Most Asian stocks climbed on Tuesday with shares in Japan and South Korea leading gains on strength in major technology stocks, while Chinese shares declined on new U.S. export restrictions.
The NASDAQ Composite and S&P 500 hit record closing highs on Monday on a rally in heavyweight tech stocks, as optimism over artificial intelligence remained in play.
U.S. stock index futures steadied in Asian trade as investors awaited an address from Federal Reserve Chair Jerome Powell and a series of economic data releases due later this week to further gauge the central bank’s outlook on interest rates.
Gains in the tech sector came as investors repositioned following Washington’s latest export restrictions targeting 140 Chinese companies, which are aimed at cutting China’s access to advanced chips and equipment vital for AI.
The restrictions are expected to benefit global semiconductor players outside China.
Japan, South Korea lead gains on tech strength
Japanese chip firms stand to gain modestly as the restrictions disrupt their Chinese competitors, said Bernstein analysts in a note.
Dollar rides high.
The dollar was buoyant on Tuesday as political turmoil in France undermined the euro, while tariff risks and weakness in China’s economy pushed the yuan to a 13-month low.
The resurgent yen retreated slightly but remains near six-week peaks on the dollar, as traders are growing in confidence that Japan may hike rates later in December.
The euro, which had been the weakest G10 currency through November, began this month with a 0.7% fall on Monday and hovered at $1.0487 in the Asia session, as France’s government heads for collapse over a budget impasse. [EUR/GVD]
Improving U.S. manufacturing data and a dive in Chinese bond yields to record lows has pulled the yuan below chart support, sending it shooting towards 7.3 per dollar and opening the way to another bout of broad dollar strength. [CNY/]
“It’s much easier for USD/G10 to go up when USD/CNH isn’t stuck in the mud,” said Brent Donnelly, trader and president of analytics firm Spectra Markets.
Oil prices nudge higher.
Oil prices nudged higher on Tuesday but remained within a narrow trading range, as traders awaited the outcome of an OPEC+ meeting later this week.
Brent crude futures rose 31 cents, or 0.4%, to $72.14 a barrel by 0704 GMT, after dropping 1 cent in the previous session. U.S. West Texas Intermediate crude climbed 26 cents, or 0.4%, to $68.36, following a 10 cent gain on Monday.

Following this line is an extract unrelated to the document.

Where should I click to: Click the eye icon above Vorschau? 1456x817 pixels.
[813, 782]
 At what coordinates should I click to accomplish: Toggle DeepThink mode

Sources from the producer group said it will extend its latest round of output cuts until the end of the first quarter at its Dec. 5 meeting.
“Given a rise in compliance with production cuts from Russia, Kazakhstan, and Iraq, the lower Brent price level, and indications in press reports, we assume an extension of OPEC+ production cuts till April,” Goldman Sachs analysts said in a note.
OPEC+, which includes the Organization of the Petroleum Exporting Countries and allies such as Russia, has been looking to unwind production cuts by the first quarter of 2025. However, the outlook for surplus supply has put pressure on prices. The group accounts for about half of the world’s oil production.
“I think there’s no other option but to defer it,” Priyanka Sachdeva, a senior market analyst at Phillip Nova said, adding that it could only be for just a month or so as there is a lot of pressure from participating nations to ramp up output.